This past year, I’ve been inspired to write about artificial intelligence more realistically. Whether or not AI becomes sentient, or becomes advanced enough that people think it’s sentient, is an interesting line of thought, and makes for fascinating stories and movies. However, I’m focusing more on bringing other issues about AI into what I’m writing, based on facts about what AI is and isn't, and I’m finding that angle quite stimulating.
One of the influences that has taken me in this direction is The Age of AI And Our Human Future by Henry Kissinger, Eric Schmidt and Daniel Huttenlocher (2021). Note to boomers: yes, that Henry Kissinger, Secretary of State in the 1970s. And yes, the Security and World Order chapter is straight from Kissinger’s mind, and provides the reader with sometimes disquieting insights into the nation v. nation perspective.
Back to AI, though. The book details some fascinating accomplishments of AI to date. Discovering antibiotics in completely unexpected places. Winning chess games with outlandish modes of play that confounded the best players. These accomplishments were possible due to a fact I find completely fascinating: AI perceives and processes reality differently from us. We've developed, and continue to refine, a tool that is inherently alien.
The implications of this one fact inspired my novella, Live Update (Clarkesworld Magazine Issue 192 published in September 2022).

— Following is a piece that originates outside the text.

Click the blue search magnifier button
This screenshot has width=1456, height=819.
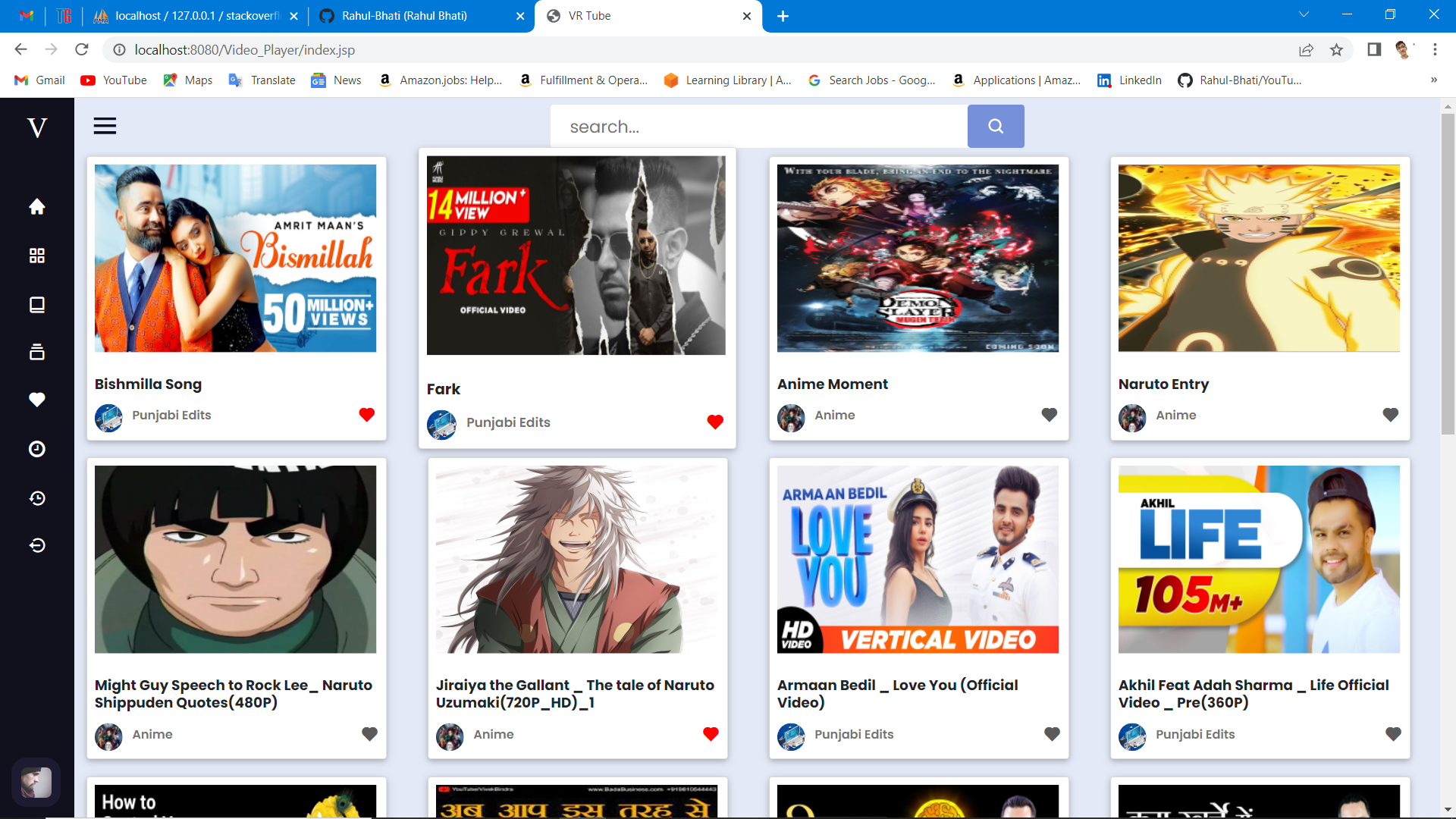(995, 127)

It’s about people who've uploaded their minds into computers, and are experiencing the utter weirdness of AI as they troubleshoot their way into a new existence. This month, I finished revisions to a novel that explores another issue with AI (it’s pending a last look by my critique group before I go on the agent hunt next year). Rest assured my science fiction still takes a leap from the science of AI to the fantastic. That’s what makes it fun.

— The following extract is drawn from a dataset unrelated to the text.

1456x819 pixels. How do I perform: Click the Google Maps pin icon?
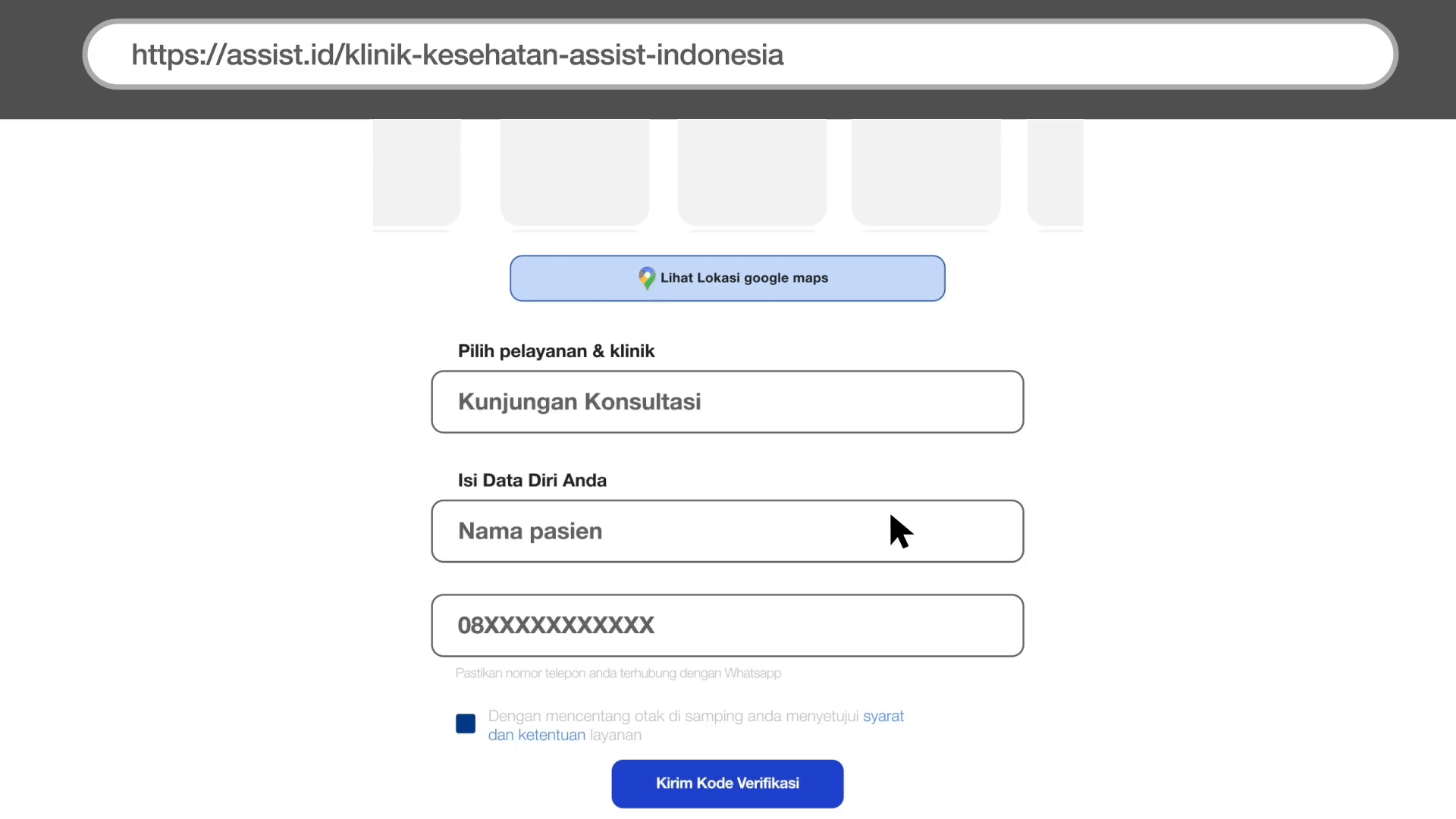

Maybe it’s wrong of me to state so boldly at the start of this post, that the idea of a sentient AI is unrealistic. Certainly, if we develop an Artificial General Intelligence, one that is not built to complete a specific task but is capable of completing any intellectual task as humans are, then we might be seeing AI move toward becoming something we can call sentient. Yet as another science fiction writer, Stanislaw Lem, put it in a different decade, why would AI even want to be human?